I dati più recenti, tuttavia, raccontano una storia diversa. Secondo il monitoraggio scientifico condotto da Kora, fondazione svizzera per la ricerca e monitoraggio dei grandi carnivori nel territorio elvetico, la popolazione di lupo continua ad aumentare nonostante una delle più intense campagne di abbattimento mai realizzate nel Paese.

I numeri che mettono in discussione la strategia degli abbattimenti

Nel periodo 2025-2026 la Svizzera ha autorizzato l'abbattimento di circa 115 lupi, dei quali 77 sono stati effettivamente uccisi. Si tratta di una pressione gestionale molto elevata, che segue i 92 esemplari abbattuti nell'anno precedente e i 55 della prima fase di regolazione avviata nel 2023.

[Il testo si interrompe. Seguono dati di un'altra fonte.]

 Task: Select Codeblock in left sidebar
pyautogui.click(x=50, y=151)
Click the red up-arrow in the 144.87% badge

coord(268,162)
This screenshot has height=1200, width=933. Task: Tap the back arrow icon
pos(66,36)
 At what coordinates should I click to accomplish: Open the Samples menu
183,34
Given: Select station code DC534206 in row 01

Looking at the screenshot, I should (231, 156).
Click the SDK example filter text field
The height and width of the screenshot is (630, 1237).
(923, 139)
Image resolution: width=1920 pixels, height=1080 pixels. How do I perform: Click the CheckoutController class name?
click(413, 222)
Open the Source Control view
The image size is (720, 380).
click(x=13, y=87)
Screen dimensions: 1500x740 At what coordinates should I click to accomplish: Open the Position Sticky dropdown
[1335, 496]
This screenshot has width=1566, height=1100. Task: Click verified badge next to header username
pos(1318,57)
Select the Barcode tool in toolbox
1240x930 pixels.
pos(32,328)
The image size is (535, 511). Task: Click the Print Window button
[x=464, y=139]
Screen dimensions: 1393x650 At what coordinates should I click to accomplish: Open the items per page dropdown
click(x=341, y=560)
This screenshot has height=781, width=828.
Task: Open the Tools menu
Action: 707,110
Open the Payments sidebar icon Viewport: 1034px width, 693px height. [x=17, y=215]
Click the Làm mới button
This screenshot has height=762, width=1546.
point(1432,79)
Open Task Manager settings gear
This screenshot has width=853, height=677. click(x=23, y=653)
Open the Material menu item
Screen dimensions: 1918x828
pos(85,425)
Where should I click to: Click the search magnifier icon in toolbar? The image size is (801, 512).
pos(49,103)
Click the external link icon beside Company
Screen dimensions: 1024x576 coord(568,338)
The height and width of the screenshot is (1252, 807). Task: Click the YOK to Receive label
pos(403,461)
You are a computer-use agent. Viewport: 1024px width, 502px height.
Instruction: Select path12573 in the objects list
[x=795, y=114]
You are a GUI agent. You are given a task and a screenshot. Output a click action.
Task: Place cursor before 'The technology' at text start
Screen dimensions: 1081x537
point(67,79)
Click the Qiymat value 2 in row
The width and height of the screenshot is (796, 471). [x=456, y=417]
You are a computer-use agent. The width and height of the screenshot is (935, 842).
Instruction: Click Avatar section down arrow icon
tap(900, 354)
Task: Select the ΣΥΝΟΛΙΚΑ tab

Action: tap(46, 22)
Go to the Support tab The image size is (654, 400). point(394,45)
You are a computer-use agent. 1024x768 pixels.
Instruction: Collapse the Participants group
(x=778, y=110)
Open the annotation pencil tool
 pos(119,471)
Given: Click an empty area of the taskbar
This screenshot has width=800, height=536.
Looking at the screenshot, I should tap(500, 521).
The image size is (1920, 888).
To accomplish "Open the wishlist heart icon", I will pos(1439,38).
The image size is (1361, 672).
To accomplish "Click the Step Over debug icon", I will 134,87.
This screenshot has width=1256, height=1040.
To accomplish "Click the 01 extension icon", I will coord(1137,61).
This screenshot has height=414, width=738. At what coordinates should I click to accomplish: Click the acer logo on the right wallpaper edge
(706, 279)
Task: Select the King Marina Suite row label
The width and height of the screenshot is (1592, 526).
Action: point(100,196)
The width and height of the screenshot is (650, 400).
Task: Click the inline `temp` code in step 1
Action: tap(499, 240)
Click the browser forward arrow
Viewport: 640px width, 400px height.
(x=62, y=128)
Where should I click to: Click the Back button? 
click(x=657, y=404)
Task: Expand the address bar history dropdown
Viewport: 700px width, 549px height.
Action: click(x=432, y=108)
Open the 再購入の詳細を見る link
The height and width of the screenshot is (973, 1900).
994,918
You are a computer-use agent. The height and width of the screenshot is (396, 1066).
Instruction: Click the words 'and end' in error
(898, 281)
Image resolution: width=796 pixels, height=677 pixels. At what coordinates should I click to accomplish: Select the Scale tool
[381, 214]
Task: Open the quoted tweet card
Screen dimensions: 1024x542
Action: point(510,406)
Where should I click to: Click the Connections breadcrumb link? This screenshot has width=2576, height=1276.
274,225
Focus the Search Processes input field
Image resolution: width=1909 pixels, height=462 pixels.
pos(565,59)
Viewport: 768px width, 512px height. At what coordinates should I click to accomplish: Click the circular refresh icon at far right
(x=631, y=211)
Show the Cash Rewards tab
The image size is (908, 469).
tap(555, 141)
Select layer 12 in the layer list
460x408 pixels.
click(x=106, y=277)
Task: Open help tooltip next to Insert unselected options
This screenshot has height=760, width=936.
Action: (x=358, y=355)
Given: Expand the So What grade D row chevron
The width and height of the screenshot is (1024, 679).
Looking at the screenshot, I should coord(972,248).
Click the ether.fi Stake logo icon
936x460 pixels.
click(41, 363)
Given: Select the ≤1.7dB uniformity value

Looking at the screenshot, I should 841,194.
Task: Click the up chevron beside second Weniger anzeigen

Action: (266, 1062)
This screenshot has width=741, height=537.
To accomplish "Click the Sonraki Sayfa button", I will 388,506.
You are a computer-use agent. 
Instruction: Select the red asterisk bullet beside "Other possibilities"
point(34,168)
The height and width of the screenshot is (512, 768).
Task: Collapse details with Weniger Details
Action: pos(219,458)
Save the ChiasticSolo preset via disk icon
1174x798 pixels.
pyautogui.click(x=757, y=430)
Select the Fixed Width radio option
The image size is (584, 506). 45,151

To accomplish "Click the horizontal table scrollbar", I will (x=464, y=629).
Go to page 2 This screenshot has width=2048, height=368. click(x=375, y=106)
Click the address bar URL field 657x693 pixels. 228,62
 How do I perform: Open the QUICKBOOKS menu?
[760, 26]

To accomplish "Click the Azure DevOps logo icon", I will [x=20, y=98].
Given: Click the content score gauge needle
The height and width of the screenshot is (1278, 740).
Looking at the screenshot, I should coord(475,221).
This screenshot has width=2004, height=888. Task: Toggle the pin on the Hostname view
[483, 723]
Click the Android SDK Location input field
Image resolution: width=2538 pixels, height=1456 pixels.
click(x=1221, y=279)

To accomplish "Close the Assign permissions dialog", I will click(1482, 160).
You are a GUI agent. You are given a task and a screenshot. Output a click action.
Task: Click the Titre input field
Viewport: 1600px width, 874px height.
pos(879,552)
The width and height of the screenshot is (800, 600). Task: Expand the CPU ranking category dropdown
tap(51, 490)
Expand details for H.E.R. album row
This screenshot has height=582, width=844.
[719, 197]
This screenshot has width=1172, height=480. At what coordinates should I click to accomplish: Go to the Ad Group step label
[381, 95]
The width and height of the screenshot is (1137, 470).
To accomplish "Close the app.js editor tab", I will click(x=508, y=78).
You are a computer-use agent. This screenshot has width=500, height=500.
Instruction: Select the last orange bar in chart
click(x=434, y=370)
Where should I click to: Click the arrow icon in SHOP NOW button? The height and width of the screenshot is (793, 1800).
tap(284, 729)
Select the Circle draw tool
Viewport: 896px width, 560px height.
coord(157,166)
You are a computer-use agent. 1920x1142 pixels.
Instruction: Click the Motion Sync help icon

Nonostante questo, il monitoraggio Kora ha registrato una crescita della popolazione: i lupi sono passati da circa 319 del 2024 a 350 individui e il numero dei branchi è aumentato di quattro unità, arrivando a 43. In altre parole, la specie ha continuato la propria espansione malgrado il forte incremento delle rimozioni autorizzate.